Assassinar, usurpar e devastar, portanto, são manifestações da lógica imperial que comandou a desertificação de vastos espaços latino-americanos, lógica essa que as elites do final do século XIX abraçaram como sua, pois permitiu que se consolidassem em um quadro que lhes dava o poder como resultado de uma inserção dependente no capitalismo global. Desse modo, ressalta Javier Uriarte, não há solução simples para as antinomias entre o externo e o interno, entre o pertencimento ou a estrangeria, pois as guerras internas manifestam esse quadro global e tornam profundamente ambígua a identificação dos povos bestializados: os indígenas descritos por Moreno, por exemplo, são argentinos ou não são? E os sertanejos de Antonio Conselheiro, rebeldes contra a jovem República do Brasil, são brasileiros? A solução se dá por meio da doutrina da terra arrasada que frequentemente chamamos de “modernidade”, pois é com a desertificação produzida pela guerra que essas comunidades, com suas temporalidades e espaços únicos, são capturadas-fora como excepcionalidade absoluta em relação a uma interioridade e uma nacionalidade projetivas e, no longo prazo, produzidas como homogeneidade simbólica a partir da centralidade administrativa das grandes cidades latino-americanas. A integração desses espaços - que pressupõe seu mapeamento, sua gestão e sua ocupação pelos símbolos do progresso - é também um processo de conquista, erradicação de culturas, limpeza étnica e até genocídio, o que aproxima este estudo do momento contemporâneo, em que o capitalismo dependente mostra cada vez mais que as bases de sua realização são a destruição da natureza, do ser humano e de suas relações sociais.

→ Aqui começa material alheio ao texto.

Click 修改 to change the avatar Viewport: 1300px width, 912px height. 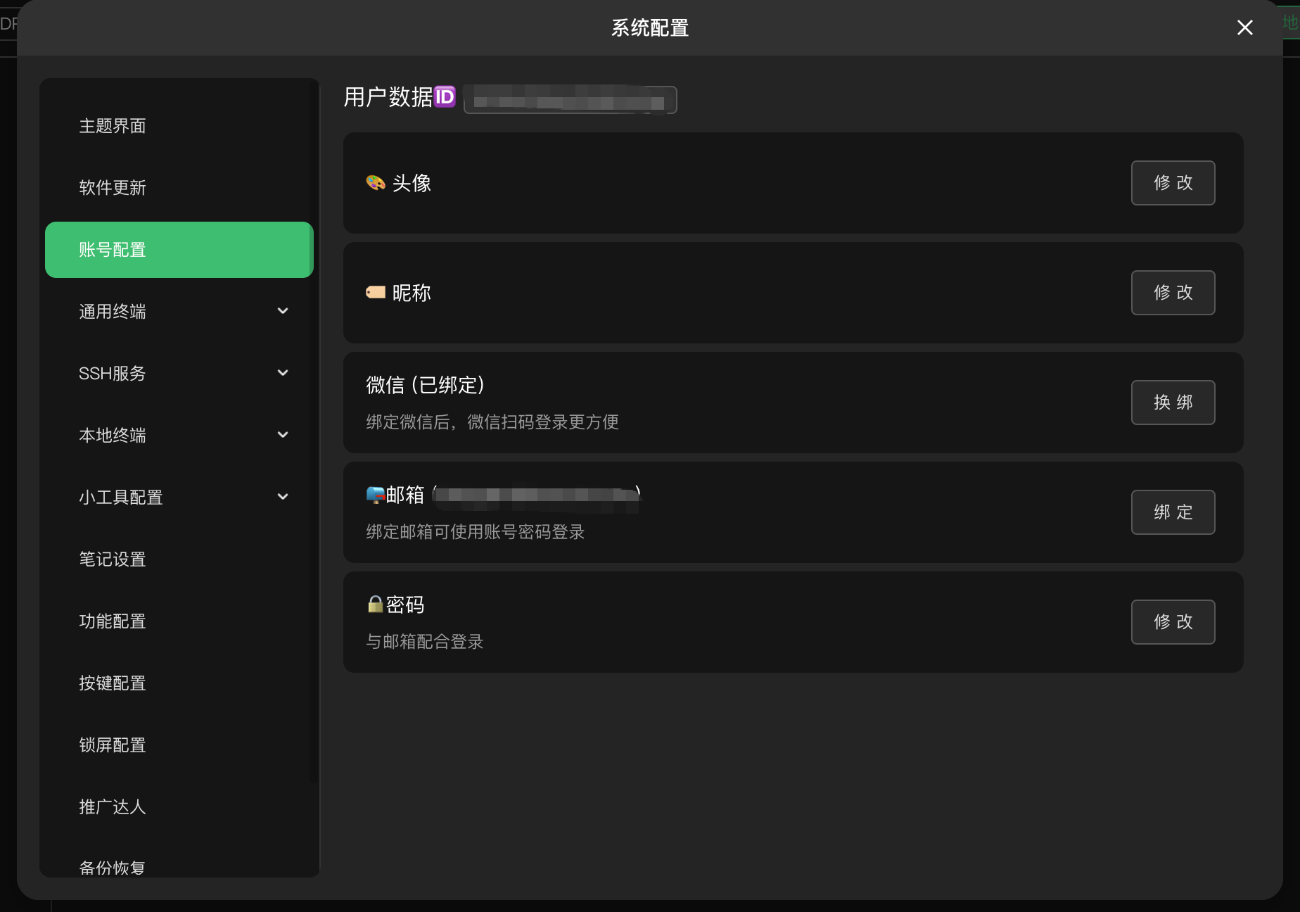[1173, 183]
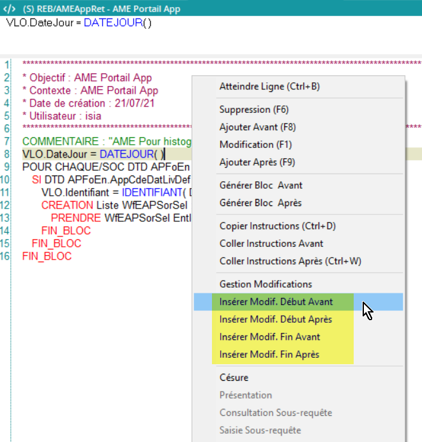Select 'Générer Bloc Après' menu entry

point(260,203)
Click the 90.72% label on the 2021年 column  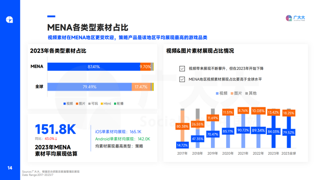243,130
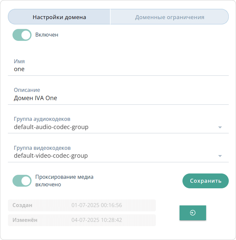Click the "Имя" field containing "one"

(x=118, y=69)
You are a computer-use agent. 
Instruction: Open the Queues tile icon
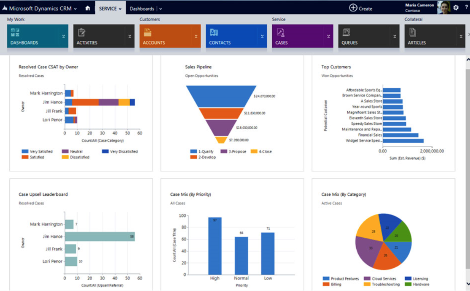[346, 32]
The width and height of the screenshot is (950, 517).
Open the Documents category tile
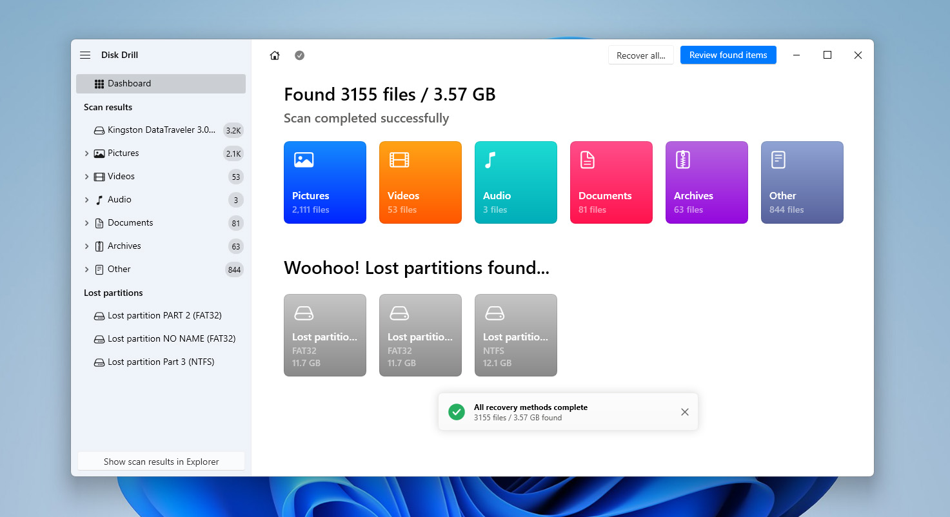pos(611,182)
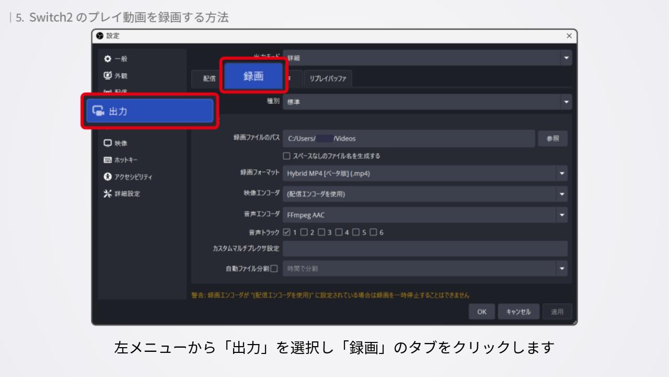Click the キャンセル button
Image resolution: width=669 pixels, height=377 pixels.
point(518,312)
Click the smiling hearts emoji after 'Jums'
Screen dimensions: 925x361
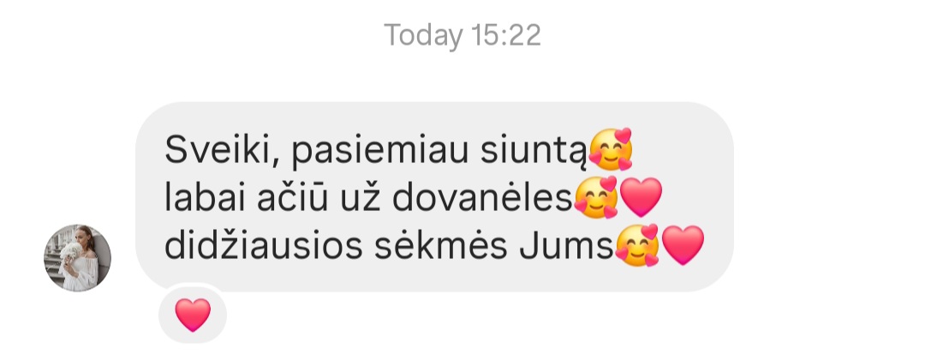pos(637,245)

Por outro lado, isso é feito de forma cínica? A resposta de The Desertmakers é negativa: progresso e nostalgia não são ideias mutuamente excludentes, mas sim complementares, pois a tristeza pelos passados perdidos aponta à necessidade de construir um futuro. À vontade no seu sentimento trágico, o escritor viajante, elaborado como paradigma por Uriarte, usa uma "retórica do desvanecimento", que faz da memória das ruínas (produzida, recordemos) o fardo do homem branco, ou seja, a verificação precisa da necessidade de progresso e da inexorabilidade da passagem do tempo. Desse modo, a ruína escrita impede a percepção do outro e dos espaços-outros, pois essa retórica doa a seus objetos um senso de necessidade que impede até mesmo que a guerra se torne visível e seja representada como guerra.

Nesse sentido, insiste o autor, a própria escrita torna-se palco de luta: luta contra a dificuldade de dizer a guerra, luta contra a dura constatação de que a violência é o fundamento do Estado, luta contra o sentimento de contribuir com um progresso que vem à história pingando sangue e lama por todos os seus poros.

O resultado da guerra - como atividade de violência material e simbólica, isto é, como efeito concreto e como máquina de leitura - é instalar um verdadeiro deserto em cima de outro projetivo, para efetuar a deglutição daquele vazio de segunda ordem que, produzido, não é alheio ao Estado, mas é a sua obra e a sua realização.

Mercado e Estado, assim, em um quadro dependente, convergem para a singularidade de um projeto executado como uma sistemática máquina de guerra na qual a legibilidade, a desertificação e a apropriação do espaço, podem ser lidas como uma arqueologia da destruição. The Desertmakers, livro de Javier Uriarte, mapeia, localiza e evidencia essa sistemática, não sem nos dar elementos para a memória das resistências que sobrevivem e que ainda confrontam os contemporâneos “fazedores de desertos”.